> **Exercise brief**
Render the records below as a JSON list of strings, with one string for each line and blank lines omitted. Leave the pictures out.

> **Stored rows**
▶

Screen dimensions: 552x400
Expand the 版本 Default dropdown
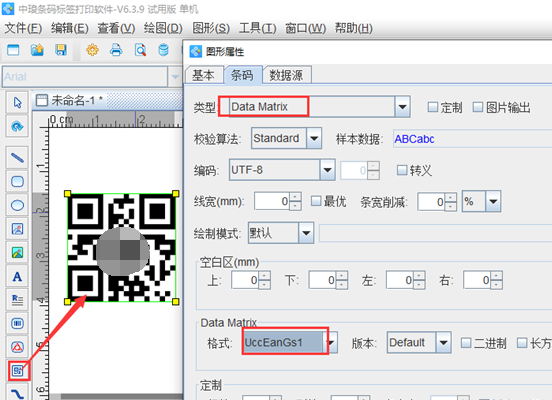[444, 342]
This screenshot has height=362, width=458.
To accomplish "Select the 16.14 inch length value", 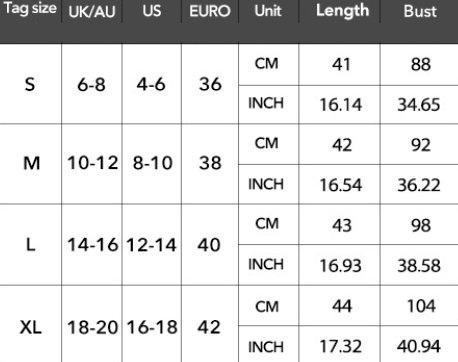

◀

> **The completed task**
[
  "Screen dimensions: 552x400",
  "Expand the 版本 Default dropdown",
  "[444, 342]",
  "This screenshot has height=362, width=458.",
  "To accomplish \"Select the 16.14 inch length value\", "
]